I am not a scholar of this sort of thing but here is my list:

Positives in the short term: job sustenance at war companies; rayethon, boeing, northrup, et. al. sympathetic(possibly) government in Iraq that will continue to supply oil at roughly current prices.

Negatives: 4 trillion dollars that could have been spent on sustainable energy research and implementation. Human lives gone both on our side and theirs. Ideological aggression from factions in the Middle East countries due to our aggressive actions. Our actions may spark neutral countries to back our enemies.

There are definitely more that I can't think of off the top of my head. Might be wrong on some of these and I would like to hear other people's opinions.

Add to that the high potential for another even more expensive war with Iran, which all the Republican candidates seem to want, except Ron Paul. Even Obama is "leaving it on the table", which is probably code word for "I want it, too, but I'm waiting to be re-elected first.".

I just love how the media seems to think that it's perfectly normal to want another war - it's the "crazy" ones who don't want it.

This is an article about politics and as such it would probably best were it posted elsewhere.
I do wish posters would stop adding their personal editorial comments to headlines. The linked headline does not have the words "...and will tax lower class to pay it off" and in fact, the article itself does not suggest or imply anything of the kind.

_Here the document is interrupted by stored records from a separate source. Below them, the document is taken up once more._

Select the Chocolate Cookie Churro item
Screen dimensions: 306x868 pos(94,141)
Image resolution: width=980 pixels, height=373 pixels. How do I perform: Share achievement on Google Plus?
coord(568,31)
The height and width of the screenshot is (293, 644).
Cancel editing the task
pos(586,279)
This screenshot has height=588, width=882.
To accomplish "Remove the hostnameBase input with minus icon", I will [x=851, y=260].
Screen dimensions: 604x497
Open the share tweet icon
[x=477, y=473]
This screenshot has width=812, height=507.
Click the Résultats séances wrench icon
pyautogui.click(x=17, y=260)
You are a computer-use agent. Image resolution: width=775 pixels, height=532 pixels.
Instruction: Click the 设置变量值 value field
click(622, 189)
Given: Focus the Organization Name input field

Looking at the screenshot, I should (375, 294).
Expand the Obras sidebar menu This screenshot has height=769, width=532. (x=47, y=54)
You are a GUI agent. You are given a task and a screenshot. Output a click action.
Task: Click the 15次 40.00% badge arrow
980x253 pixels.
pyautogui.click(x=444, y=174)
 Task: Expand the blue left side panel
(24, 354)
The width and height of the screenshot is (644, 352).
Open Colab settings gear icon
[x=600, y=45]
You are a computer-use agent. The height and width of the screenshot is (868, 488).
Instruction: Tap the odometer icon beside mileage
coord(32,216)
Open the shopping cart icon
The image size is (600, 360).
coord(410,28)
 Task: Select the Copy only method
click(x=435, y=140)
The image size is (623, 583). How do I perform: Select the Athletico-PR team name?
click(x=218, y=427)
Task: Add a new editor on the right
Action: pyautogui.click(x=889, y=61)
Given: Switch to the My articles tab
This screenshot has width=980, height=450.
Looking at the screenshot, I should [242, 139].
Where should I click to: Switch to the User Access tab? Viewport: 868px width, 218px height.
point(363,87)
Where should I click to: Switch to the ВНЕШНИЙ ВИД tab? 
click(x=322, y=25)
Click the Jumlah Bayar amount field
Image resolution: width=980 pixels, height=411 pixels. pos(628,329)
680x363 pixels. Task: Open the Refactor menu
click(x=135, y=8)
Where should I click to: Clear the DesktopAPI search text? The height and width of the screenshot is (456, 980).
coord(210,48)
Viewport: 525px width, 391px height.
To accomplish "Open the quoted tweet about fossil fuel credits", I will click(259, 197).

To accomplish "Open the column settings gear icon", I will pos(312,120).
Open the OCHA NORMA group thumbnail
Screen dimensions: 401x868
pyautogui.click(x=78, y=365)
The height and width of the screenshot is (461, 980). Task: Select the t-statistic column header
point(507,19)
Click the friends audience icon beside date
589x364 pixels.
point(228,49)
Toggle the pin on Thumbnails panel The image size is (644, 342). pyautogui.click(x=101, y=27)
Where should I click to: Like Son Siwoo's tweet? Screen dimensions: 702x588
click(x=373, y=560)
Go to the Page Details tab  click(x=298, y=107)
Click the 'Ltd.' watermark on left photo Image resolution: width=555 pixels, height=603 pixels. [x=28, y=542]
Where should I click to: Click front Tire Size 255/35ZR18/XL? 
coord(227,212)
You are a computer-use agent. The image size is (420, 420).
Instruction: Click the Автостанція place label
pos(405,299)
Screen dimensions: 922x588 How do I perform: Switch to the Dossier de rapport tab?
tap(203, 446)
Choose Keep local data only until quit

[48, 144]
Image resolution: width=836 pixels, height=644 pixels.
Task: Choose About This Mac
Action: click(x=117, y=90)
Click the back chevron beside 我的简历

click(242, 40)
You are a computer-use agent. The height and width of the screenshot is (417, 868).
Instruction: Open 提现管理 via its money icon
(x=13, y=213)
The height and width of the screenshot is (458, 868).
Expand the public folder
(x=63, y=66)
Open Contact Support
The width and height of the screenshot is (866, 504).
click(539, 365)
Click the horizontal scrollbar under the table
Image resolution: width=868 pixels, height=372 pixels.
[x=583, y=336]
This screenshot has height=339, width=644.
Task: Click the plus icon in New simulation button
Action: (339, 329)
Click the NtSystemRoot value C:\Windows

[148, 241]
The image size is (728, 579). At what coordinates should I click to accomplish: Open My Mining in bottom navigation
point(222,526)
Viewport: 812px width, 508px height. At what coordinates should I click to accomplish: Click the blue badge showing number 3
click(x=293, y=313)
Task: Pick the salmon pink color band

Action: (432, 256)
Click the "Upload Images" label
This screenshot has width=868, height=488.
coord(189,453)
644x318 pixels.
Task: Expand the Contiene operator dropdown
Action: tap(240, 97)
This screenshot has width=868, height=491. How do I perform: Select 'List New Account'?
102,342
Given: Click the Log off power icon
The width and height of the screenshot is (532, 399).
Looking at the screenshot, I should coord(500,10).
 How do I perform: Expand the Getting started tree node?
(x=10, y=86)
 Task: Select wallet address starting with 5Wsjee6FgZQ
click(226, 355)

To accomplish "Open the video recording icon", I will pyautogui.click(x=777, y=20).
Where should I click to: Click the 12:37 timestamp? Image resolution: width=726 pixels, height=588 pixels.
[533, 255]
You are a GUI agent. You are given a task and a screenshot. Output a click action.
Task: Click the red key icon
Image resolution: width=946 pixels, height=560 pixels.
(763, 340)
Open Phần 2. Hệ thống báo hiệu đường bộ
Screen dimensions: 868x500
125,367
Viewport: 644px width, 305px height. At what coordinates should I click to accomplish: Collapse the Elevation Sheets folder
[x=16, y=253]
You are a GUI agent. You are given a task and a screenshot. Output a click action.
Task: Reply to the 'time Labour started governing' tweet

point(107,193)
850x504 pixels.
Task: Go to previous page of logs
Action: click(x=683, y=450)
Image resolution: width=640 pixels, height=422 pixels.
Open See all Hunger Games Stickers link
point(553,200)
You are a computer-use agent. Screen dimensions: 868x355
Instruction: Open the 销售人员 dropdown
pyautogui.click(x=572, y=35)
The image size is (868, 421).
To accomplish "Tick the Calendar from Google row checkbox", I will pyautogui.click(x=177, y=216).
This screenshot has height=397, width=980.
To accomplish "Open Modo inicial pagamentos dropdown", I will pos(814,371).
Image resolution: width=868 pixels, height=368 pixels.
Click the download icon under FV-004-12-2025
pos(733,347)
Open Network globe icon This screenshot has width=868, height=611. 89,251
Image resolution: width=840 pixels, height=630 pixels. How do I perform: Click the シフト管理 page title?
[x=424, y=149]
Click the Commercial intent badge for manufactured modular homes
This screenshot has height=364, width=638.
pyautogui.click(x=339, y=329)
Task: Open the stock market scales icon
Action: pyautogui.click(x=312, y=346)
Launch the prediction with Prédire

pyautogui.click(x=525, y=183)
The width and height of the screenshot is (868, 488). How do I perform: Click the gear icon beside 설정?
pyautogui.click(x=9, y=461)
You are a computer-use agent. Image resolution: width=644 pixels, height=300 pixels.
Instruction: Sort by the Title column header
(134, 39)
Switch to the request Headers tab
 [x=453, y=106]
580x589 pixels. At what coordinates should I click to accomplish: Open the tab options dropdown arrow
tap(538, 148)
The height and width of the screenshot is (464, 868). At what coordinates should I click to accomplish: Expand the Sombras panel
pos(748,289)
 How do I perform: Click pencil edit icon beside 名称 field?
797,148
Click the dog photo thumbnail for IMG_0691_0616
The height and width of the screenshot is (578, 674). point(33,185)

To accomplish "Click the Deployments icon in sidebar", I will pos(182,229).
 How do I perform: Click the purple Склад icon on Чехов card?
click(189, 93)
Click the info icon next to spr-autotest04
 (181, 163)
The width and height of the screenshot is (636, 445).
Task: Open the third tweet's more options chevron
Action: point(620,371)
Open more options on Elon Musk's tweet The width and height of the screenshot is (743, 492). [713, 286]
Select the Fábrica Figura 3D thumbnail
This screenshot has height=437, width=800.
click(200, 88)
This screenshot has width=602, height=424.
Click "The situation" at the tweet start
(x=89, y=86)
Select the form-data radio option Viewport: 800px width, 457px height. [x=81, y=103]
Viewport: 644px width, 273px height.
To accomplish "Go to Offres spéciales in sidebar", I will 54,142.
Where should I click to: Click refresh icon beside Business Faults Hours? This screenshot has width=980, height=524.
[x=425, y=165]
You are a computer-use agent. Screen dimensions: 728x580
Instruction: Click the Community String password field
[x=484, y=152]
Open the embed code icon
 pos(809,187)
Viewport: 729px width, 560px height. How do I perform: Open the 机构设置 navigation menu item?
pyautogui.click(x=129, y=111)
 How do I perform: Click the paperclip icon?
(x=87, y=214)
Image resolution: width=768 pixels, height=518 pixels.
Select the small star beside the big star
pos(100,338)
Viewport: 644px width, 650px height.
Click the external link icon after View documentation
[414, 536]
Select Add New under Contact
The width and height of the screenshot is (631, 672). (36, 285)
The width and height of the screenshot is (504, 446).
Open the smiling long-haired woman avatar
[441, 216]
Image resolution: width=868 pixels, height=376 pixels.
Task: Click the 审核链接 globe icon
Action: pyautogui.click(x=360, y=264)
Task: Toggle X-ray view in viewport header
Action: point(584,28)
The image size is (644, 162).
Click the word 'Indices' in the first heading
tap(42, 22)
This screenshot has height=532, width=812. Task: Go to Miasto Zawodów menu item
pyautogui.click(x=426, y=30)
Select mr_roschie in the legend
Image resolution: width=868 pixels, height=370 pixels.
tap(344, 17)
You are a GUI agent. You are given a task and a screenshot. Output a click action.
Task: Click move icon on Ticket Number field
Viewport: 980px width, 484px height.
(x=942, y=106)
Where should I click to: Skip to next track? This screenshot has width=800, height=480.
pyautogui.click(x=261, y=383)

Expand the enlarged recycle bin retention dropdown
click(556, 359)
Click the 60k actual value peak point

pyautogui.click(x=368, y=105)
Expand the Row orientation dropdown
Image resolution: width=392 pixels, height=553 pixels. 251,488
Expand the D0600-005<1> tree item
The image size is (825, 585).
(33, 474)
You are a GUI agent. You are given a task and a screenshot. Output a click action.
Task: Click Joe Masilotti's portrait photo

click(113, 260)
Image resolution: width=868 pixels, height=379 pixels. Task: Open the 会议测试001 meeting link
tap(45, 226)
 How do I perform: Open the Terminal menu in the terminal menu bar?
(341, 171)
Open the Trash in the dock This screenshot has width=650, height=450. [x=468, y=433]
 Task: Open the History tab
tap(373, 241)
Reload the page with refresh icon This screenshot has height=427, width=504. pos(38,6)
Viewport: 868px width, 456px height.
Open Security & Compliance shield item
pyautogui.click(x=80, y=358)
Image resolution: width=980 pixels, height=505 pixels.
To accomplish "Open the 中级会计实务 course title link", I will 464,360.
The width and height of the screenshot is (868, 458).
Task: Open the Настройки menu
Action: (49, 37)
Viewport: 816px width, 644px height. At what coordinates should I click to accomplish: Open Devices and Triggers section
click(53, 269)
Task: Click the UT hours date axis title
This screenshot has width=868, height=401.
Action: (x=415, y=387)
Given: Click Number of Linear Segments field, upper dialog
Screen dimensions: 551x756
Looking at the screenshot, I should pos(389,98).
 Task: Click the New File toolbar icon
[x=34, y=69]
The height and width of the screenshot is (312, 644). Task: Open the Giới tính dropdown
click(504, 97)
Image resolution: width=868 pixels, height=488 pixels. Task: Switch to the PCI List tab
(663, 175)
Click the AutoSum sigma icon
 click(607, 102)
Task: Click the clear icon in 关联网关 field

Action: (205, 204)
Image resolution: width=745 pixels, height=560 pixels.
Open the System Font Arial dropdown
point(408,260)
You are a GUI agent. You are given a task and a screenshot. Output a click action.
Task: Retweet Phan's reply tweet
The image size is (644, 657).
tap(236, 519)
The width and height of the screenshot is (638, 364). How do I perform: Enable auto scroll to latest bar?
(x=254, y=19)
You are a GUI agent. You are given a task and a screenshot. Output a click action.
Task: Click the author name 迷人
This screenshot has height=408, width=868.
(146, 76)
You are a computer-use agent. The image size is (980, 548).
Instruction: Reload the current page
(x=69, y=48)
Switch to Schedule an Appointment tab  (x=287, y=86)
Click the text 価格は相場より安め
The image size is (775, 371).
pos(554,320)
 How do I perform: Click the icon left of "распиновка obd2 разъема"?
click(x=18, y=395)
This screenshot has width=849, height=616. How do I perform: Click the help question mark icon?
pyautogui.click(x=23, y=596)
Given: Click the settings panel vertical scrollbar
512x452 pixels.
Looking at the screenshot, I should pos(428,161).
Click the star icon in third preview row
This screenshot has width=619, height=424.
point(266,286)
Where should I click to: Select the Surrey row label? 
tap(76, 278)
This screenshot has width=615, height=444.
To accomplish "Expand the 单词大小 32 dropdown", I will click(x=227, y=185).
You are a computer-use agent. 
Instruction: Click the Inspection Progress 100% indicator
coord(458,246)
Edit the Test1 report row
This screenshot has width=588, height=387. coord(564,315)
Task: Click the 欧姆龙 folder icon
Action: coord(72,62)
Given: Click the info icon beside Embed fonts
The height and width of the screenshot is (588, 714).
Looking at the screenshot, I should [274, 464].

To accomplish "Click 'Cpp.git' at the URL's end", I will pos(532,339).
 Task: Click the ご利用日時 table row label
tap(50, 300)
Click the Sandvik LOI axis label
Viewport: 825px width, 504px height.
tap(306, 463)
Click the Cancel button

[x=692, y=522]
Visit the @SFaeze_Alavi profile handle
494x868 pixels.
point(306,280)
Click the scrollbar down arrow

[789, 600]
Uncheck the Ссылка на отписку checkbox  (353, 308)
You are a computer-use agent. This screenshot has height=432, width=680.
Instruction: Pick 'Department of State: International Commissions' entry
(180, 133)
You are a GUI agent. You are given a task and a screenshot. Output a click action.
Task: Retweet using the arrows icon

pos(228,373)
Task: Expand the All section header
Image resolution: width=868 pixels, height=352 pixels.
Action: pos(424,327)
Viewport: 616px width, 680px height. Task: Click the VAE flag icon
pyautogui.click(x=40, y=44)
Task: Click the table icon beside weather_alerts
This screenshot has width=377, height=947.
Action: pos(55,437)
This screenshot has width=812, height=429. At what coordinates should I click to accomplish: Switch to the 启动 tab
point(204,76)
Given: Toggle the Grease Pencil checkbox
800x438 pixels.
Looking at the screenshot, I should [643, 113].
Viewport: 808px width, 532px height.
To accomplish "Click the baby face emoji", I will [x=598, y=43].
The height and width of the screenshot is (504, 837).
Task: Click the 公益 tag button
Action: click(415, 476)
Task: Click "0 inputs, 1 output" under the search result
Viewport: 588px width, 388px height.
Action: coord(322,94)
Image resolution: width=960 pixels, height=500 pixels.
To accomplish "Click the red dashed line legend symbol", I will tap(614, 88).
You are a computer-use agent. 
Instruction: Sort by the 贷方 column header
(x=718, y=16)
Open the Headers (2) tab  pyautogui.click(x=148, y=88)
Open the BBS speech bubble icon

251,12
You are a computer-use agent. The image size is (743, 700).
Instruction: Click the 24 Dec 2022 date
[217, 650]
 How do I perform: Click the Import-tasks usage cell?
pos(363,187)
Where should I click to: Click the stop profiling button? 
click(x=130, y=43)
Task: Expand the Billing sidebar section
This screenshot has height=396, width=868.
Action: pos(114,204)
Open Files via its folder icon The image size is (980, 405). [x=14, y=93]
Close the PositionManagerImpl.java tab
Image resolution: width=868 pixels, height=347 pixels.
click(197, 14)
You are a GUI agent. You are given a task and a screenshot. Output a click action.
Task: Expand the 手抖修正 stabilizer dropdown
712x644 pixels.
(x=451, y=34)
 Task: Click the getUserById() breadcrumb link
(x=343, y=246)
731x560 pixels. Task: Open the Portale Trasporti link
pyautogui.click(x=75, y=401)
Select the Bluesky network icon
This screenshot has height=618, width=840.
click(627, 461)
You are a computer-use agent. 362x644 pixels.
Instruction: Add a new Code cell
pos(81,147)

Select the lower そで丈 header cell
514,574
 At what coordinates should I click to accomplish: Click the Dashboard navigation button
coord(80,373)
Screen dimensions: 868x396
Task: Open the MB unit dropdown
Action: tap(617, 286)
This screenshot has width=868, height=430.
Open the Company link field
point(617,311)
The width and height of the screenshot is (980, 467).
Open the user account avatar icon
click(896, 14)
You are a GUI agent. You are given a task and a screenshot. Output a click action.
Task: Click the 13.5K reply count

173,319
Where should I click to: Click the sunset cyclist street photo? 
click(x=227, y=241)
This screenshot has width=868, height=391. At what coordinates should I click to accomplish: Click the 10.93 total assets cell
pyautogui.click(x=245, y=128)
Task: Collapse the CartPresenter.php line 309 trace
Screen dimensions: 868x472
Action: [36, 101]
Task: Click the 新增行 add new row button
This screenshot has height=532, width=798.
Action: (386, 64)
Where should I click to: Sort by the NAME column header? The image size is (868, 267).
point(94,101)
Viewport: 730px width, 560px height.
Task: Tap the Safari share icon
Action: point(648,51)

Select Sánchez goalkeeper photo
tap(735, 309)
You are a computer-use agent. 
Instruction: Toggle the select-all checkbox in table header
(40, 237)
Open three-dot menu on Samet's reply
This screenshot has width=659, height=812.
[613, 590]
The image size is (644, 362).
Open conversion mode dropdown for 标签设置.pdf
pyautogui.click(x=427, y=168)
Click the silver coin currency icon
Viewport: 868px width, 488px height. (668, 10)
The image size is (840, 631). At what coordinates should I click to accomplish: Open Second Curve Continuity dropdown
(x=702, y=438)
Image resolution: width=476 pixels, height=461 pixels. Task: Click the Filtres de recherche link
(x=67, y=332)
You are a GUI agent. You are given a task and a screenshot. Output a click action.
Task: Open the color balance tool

I've flagged it, not because it doesn't belong on Hacker News, but because it's been given a stupid spin by the poster.

The headline is completely wrong and misleading. There are two major mistakes:

First, the linked article actually claims that the US will end up spending a total of $4 trillion over the next 50 years, with the costs heavily weighted to the far future. This is very different than claiming that it has already spent $4 trillion.

Second, the linked article does not make any claim as to how the expense will be paid for. The submitter speculates that it will be via taxes on the lower class, but the linked article does not say this and it is, frankly, unlikely. Keep in mind that the top 10% of income earners paid 70% of federal income tax in 2008; the top 50% paid 97.3% of all taxes. If you add in payroll taxes, the situation is much less progressive, but payroll taxes are slated to fund entitlements which are, themselves, highly underfunded; they are in no sense funding the cost of occupying Iraq in the year 2060. I'm sorry, but the US has 1) a high level if income inequality and 2) a highly progressive income tax structure. The combination of the two means that any expense like the Iraq war is going to be borne on the backs of the rich and the middle class. What taxes the "lower class" pay (however you wish to define it) is already spent.